Solo tre partite nella notte per quanto riguarda la NBA, il massimo campionato di basket nordamericano.
Non è una novità visto che si trattava di giovedì e a “peggiorare” la situazione ci si è messo anche il calendario che ha caricato in particolar modo il giorno precedente e quello successivo rispettivamente con 13 e 12 partite.
Dove si è giocato però non sono mancate le emozioni, come tra Dallas Mavericks e Phoenix Suns. I texani, guidati da un Luka Doncic tornato sui suoi livelli (28 punti a cui vanno aggiunti i 18 di Kristaps Porzingis), hanno a lungo condotto le danze con i Phoenix Suns ma alla fine la franchigia dell’Arizona si è imposta in rimonta allungando in vetta alla classifica. 109 a 101 per i Suns, con doppia doppia da 20 punti e 11 assist per l’eterno Chris Paul.

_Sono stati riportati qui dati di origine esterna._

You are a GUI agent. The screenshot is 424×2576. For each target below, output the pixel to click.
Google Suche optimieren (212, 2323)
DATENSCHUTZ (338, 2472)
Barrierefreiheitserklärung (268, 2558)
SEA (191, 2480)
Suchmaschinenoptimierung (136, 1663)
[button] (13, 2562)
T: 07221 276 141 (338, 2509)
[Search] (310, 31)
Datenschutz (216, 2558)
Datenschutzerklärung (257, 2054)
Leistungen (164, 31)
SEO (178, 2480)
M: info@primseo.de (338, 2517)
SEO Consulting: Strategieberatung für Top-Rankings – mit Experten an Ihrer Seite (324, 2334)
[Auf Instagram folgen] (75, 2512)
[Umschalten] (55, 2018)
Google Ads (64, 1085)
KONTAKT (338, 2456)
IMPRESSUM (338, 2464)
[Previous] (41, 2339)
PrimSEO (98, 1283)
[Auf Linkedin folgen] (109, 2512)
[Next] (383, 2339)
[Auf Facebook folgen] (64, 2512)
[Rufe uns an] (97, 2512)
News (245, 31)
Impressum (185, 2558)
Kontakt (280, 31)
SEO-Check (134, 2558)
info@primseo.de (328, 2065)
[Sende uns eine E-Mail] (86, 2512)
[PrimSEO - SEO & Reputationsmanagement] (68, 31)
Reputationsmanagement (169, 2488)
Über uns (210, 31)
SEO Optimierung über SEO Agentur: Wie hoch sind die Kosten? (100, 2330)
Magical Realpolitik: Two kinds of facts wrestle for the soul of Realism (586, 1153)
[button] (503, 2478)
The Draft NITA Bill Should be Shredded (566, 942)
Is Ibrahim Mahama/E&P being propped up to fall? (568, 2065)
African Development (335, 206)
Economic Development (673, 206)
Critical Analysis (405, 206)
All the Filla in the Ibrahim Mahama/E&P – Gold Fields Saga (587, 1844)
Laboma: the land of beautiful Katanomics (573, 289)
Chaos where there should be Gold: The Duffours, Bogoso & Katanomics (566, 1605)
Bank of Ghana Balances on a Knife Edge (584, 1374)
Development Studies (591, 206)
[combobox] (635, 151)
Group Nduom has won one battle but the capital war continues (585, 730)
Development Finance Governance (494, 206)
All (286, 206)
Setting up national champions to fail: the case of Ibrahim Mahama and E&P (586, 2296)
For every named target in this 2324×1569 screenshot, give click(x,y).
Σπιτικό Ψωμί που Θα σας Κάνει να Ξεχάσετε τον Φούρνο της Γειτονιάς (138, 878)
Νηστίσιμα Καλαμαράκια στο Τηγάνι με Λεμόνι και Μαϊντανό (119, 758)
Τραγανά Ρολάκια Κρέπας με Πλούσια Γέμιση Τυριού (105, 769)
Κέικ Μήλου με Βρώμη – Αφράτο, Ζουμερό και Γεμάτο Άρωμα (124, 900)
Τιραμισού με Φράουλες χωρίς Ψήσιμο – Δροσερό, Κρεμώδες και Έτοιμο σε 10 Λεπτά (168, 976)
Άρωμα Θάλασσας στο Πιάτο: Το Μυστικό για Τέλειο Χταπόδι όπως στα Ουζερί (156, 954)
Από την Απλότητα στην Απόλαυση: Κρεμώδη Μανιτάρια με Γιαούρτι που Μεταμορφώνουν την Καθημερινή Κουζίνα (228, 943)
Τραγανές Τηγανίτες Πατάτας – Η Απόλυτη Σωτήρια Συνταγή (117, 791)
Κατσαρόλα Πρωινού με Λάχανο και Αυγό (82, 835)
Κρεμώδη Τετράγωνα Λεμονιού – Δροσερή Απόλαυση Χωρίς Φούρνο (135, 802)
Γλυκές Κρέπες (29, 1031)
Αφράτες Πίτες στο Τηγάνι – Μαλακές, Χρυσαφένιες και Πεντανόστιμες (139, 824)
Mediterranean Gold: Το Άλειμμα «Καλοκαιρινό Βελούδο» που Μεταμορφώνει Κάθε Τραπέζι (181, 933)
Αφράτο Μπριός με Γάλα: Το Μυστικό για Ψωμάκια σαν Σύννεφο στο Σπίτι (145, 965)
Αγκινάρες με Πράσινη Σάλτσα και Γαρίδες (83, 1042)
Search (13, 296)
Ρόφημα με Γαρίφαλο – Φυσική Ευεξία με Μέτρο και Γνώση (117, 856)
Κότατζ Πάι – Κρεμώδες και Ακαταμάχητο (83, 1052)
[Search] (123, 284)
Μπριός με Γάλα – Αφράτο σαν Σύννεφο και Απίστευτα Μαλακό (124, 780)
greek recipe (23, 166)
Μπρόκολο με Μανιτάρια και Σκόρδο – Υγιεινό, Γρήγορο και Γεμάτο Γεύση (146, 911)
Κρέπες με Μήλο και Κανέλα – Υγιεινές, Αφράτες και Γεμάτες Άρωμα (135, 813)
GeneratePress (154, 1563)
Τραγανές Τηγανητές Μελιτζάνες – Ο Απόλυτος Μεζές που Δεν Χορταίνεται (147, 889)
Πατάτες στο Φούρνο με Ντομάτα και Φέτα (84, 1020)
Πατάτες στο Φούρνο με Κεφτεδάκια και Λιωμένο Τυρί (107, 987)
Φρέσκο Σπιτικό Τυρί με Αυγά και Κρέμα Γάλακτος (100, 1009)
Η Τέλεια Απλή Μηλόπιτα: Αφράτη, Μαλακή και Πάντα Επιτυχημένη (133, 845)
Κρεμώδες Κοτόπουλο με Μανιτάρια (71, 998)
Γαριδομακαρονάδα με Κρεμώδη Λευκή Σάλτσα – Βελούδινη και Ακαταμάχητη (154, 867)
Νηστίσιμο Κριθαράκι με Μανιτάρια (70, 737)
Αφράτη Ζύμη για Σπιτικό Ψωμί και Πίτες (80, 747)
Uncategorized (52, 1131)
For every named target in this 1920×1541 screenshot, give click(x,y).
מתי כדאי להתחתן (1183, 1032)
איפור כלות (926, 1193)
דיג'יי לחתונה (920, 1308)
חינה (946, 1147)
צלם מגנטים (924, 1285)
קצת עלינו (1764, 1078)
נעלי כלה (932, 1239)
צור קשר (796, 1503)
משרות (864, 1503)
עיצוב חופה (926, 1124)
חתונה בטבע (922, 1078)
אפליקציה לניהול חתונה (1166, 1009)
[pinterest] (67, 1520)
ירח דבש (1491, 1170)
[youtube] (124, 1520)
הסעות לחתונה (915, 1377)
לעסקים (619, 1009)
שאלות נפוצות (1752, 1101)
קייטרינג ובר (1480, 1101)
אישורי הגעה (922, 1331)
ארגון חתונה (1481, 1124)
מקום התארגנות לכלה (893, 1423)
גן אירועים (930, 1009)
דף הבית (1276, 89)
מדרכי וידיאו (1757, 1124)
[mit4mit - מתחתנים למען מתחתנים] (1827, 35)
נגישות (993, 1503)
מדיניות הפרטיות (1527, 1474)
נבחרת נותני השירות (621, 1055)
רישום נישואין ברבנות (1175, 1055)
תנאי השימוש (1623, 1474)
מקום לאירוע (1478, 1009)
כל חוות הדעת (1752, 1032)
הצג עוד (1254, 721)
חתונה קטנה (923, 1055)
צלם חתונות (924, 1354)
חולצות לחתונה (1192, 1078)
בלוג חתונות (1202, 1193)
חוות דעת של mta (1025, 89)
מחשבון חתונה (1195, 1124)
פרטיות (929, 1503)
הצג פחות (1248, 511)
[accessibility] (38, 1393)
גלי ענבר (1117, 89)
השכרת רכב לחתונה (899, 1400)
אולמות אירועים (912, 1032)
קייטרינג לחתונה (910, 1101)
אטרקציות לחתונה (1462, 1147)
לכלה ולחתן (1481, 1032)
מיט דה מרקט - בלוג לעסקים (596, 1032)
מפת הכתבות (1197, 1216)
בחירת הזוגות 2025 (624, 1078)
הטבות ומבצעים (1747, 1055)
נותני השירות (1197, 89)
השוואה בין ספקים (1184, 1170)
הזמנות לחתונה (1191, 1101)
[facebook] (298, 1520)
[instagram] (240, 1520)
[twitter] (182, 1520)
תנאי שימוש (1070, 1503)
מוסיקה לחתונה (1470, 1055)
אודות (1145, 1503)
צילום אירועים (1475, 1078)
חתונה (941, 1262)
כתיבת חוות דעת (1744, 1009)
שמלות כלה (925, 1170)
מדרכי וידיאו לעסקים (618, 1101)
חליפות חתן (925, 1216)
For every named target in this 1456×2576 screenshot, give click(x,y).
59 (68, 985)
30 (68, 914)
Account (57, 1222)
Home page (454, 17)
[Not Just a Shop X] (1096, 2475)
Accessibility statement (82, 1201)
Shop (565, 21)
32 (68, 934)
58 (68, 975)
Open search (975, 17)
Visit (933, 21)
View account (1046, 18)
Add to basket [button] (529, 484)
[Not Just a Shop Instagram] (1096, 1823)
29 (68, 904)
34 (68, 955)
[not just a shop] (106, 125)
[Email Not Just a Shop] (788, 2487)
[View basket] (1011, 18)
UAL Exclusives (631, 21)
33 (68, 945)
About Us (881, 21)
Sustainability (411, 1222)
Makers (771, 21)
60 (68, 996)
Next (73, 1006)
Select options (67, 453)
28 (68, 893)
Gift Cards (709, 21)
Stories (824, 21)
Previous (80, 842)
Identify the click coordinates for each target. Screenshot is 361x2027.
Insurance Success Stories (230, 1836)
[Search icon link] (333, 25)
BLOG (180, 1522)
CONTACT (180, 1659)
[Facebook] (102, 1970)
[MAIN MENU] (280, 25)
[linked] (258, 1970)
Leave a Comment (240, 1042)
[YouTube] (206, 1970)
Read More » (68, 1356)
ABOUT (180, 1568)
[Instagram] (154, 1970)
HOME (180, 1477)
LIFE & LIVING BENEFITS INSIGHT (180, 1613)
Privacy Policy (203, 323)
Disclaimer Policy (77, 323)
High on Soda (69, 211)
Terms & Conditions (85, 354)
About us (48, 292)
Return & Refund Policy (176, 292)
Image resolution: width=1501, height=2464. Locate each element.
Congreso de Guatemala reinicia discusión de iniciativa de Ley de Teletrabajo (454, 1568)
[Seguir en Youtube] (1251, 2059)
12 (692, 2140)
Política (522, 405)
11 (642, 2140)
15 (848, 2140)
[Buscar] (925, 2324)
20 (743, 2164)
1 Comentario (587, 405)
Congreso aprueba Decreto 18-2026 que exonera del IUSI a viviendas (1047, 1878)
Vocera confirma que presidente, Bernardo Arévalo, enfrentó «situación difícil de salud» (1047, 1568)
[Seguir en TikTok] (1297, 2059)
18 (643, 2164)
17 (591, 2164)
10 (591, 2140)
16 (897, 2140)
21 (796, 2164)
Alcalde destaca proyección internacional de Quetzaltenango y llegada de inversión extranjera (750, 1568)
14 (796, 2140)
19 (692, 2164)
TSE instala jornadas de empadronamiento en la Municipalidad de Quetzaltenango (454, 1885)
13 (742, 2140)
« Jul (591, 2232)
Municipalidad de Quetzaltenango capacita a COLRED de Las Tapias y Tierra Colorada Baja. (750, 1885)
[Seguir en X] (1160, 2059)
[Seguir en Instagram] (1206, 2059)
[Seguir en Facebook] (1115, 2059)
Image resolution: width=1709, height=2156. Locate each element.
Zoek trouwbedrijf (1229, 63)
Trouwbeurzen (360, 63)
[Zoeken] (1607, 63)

Quinta vittoria filata per Phoenix e leadership a Ovest sempre più consolidata, con quattro vittorie di vantaggio sui Warriors. E, naturalmente, miglior record per distacco dell’intera lega.
I Knicks mettono a rischio i playoff
Meno equilibrata la sfida vinta dai New Orleans Pelicans in casa dei New York Knicks per 102 a 91. Al Madison Square Garden tutti i rappresentanti del quintetto ospite sono andati in doppia cifra mentre Julius Randle e Kemba Walker hanno steccato. Ora la squadra della Grande Mela ha un record negativo che mette seriamente a rischio la qualificazione ai playoff.
A completare il tris di vittorie esterne è arrivato infine quello degli Indiana Pacers in casa dei Golden State Warriors (117-121). Si è andati all’overtime e in un finale confuso i padroni di casa sono sono riusciti più a trovare la via del canestro. Emblematica in questo senso la partita di Steph Curry, a referto con 39 punti ma rimasto clamorosamente a secco nei cinque minuti addizionali.
Il miglior tiratore da tre della storia della NBA ci ha provato come sempre dall’arco ma le sue bombe sono state letteralmente sputate dal ferro. Può capitare, anche a uno come lui, ma è un chiaro segnale che bisogna trovare anche altre armi a cui affidarsi in queste situazione. Anche perché la carta d’identità parla chiaro e giocare 43 minuti a partita come successo stanotte può minare le certezze anche di uno come lui.
LeBron da record
Chi invece sembra non sentire il passare degli anni è LeBron James (anche se i suoi Los Angeles Lakers continuano a non convincere e ormai non può essere più un caso o una semplice fase di assestamento in vista dei playoff). Il trentasettenne di Akron ha statistiche che non si vedevano da anni e nessun big della storia alla sua veneranda età è mai riuscito a fare lo stesso.
Un numero su tutti: il re è diventato il primo giocatore della storia a mettere assieme almeno 30.000 punti, 10.000 rimbalzi (10.002 la cifra toccata con quelli catturati nell’ultima uscita) e 9.000 assist. E per i 10.000 assist ormai ne mancano meno di 100, quindi la quintupla cifra potrebbe essere raggiunta già quest’anno.
A questo punto ormai manca solo detronizzare Kareem Abdul-Jabbar in vetta alla classifica dei cannonieri all-time. Per questo record ci vorrà ancora un po’ di pazienza ma andando avanti di questo passo l’anno prossimo sarà quello del sorpasso. In attesa sempre del quinto anello, che è quello che più conta.